L’iniziativa avviata congiuntamente, ormai più di un anno fa, da Casa della carità e Casa della cultura di Milano e a cui era stato posto il titolo “Per una società più umana”(ovvero “Con uno sguardo umano”) si fondava anzitutto sulla considerazione per cui quella in corso non si connoterebbe tanto come un’epoca di cambiamenti, quanto come un vero e proprio cambiamento epocale (tra l’altro non era ancora comparso il coronavirus…).

Attraverso dibattiti e documenti si è così provato ad approfondire alcuni fattori di fondo che segnerebbero il periodo in questione, caratterizzati da certe tendenze che non possono essere accettate supinamente. Si parla delle disuguaglianze che stanno crescendo in diversi paesi, tra cui il nostro. Di una politica incapace di essere all’altezza di un mondo globalizzato (a fronte dello strapotere di finanza e multinazionali e con i conseguenti rischi per la democrazia). Di un individualismo (con un ulteriore venir meno del senso di comunità) al quale contribuisce anche la diffusione dei social media (con il sorgere di una sorta di età dell’incompetenza). E della situazione ambientale (con i rischi gravissimi che ne derivano). Vi è poi un altro argomento meritevole di approfondimenti, che occorrerebbe affrontare in un modo più razionale rispetto a quanto solitamente non avvenga e che riguarda i processi migratori. Infine – non certo all’ultimo posto per importanza, anche perchè include di fatto tutti quelli prima accennati – vi è il tema del futuro delle giovani generazioni.

La discussione che si è sviluppata – e che aveva cominciato a coinvolgere importanti realtà appartenenti ai movimenti sindacale e cooperativo – cercava di indicare i pericoli gravissimi in cui si incorrerebbe se non si dovesse riuscire ad attivare soluzioni alternative a certe tendenze in corso: soluzioni su cui si era anche iniziato a ragionare. Poi è arrivato il coronavirus e tutto si è bloccato; ma se, come spero, l’iniziativa che era stata avviata dovesse riprendere, quanto sta avvenendo a causa della pandemia – ormai in corso in tutto il mondo – non potrebbe che rafforzare la necessità di spingere parti della società alla discussione sui pericoli e sulle possibili soluzioni alternative di cui si diceva.

Si considerino i fattori che sarebbero alla base del cambiamento epocale, alla luce di ciò che sta mostrando questa pandemia.

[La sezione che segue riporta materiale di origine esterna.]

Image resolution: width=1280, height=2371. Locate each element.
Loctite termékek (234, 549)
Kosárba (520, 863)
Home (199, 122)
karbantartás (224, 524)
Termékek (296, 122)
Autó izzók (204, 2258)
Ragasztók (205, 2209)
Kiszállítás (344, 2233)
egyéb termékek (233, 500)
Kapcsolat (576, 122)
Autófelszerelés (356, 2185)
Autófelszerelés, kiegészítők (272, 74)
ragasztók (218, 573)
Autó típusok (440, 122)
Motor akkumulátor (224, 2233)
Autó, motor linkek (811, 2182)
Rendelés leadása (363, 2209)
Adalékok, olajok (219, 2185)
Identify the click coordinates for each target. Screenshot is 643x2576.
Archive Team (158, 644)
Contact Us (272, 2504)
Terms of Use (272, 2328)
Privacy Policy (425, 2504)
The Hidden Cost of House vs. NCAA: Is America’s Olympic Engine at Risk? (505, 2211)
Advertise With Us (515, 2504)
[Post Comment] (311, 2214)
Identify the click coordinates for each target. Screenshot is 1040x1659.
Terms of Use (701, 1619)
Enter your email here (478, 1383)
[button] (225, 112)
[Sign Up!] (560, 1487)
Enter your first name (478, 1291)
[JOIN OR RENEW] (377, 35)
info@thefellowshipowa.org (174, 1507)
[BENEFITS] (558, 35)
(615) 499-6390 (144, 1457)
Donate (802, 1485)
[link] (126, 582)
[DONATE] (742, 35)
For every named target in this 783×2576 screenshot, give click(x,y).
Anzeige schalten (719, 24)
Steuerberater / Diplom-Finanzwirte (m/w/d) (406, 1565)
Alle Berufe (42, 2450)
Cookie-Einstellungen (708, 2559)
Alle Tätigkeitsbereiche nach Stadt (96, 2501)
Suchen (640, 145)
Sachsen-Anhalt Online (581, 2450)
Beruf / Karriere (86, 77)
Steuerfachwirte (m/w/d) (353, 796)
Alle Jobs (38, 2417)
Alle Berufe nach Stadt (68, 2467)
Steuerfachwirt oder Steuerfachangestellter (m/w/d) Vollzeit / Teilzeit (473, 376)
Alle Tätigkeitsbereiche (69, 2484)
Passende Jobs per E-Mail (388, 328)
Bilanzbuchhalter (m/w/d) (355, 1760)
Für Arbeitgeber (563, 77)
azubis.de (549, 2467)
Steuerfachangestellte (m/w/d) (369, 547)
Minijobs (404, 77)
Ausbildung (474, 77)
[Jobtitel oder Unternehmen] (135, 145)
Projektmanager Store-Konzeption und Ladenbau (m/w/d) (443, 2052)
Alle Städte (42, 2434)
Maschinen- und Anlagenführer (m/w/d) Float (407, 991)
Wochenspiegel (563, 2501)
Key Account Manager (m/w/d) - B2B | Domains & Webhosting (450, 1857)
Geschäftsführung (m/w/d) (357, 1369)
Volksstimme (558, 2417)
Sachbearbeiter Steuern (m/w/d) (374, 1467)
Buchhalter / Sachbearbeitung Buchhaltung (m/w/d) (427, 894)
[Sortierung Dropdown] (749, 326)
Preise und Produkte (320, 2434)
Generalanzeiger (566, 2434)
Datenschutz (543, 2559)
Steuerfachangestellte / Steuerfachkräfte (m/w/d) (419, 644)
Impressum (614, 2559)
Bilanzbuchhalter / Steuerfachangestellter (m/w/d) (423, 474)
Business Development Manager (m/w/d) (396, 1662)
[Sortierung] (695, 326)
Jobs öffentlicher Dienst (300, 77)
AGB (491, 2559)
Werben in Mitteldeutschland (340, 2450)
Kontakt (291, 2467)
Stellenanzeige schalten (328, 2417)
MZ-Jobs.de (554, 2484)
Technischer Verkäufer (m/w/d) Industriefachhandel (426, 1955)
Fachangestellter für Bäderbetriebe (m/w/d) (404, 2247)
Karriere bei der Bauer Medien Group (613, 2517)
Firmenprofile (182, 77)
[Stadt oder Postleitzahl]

Le disuguaglianze: con le ulteriori, gravi conseguenze che il coronavirus può produrre sul terreno economico e sociale e dunque una tanto maggiore necessità di invertire le tendenze in corso su questo piano. La politica, che non può accettare il fatto di doversi sempre levare il cappello dinanzi alle scelte di finanza e multinazionali: il che comporterebbe tra l’altro la necessità di un ricupero di ruolo per lo Stato nell’economia italiana (oltre naturalmente che di un rafforzamento del sistema sanitario nazionale).

Il contagio dovrebbe inoltre farci capire che siamo una comunità che comprende l’interezza degli esseri umani (detto con riferimento al soverchiante individualismo che è venuto sempre più connotando le nostre società e al principio per cui, in materia di diritti umani, qualcuno verrebbe ‘prima’ e qualcun altro dopo). E anche mostrarci come, al mondo, uomo e natura siano strettamente connessi: e che dunque l’ambiente non rappresenti qualcosa di estraneo, di ininfluente rispetto alle nostre vite. In altre parole, la pandemia ci sta mandando un messaggio molto chiaro: occorre aprire bene gli occhi su processi che sono in corso ormai da tempo, e pensare concretamente a come modificare certe tendenze cariche di pericoli per l’umanità, o per una parte assolutamente rilevante di essa.